John Greenleaf Whittier was an American poet and abolitionist.

Maud Muller (1856)

  • Maud Muller, on a summer's day,
    Raked the meadows sweet with hay.
    Beneath her torn hat glowed the wealth
    Of simple beauty and rustic health.

  • So, closing his heart, the Judge rode on,
    And Maud was left in the field alone.
    But the lawyers smiled that afternoon,
    When he hummed in court an old love-tune

  • He wedded a wife of richest dower,
    Who lived for fashion, as he for power.
    Yet oft, in his marble hearth's bright glow,
    He watched a picture come and go:
    And sweet Maud Muller's hazel eyes
    Looked out in their innocent surprise.

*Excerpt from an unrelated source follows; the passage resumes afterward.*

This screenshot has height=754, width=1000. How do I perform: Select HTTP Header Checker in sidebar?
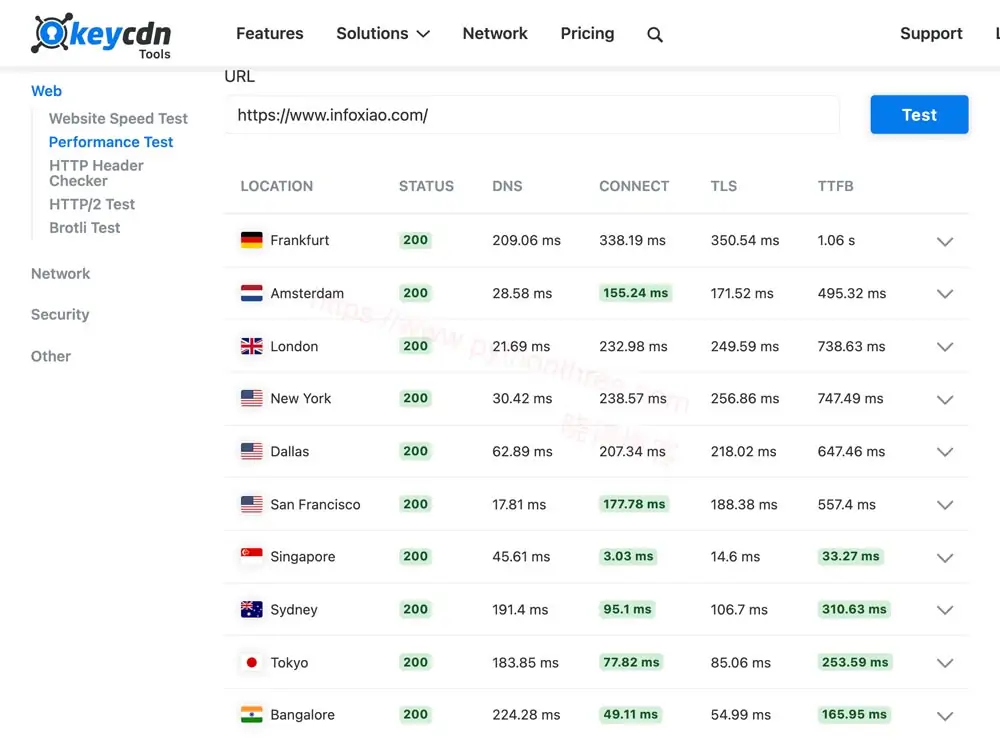(96, 173)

  • A manly form at her side she saw,
    And joy was duty and love was law.
    Then she took up her burden of life again,
    Saying only, "It might have been."

  • Alas for maiden, alas for Judge,
    For rich repiner and household drudge!
    God pity them both! and pity us all,
    Who vainly the dreams of youth recall;
    For of all sad words of tongue or pen,
    The saddest are these: "It might have been!"
    • Bret Harte wrote a famous parody of this famous poem, "Mrs. Judge Jenkins" in which the Judge marries Maud, and which he ends with the lines:
      Maud soon thought the Judge a bore,
      With all his learning and all his lore;
      And the Judge would have bartered Maud's fair face
      For more refinement and social grace.
      If, of all words of tongue and pen,
      The saddest are, "It might have been,"
      More sad are these we daily see:
      "It is, but hadn't ought to be."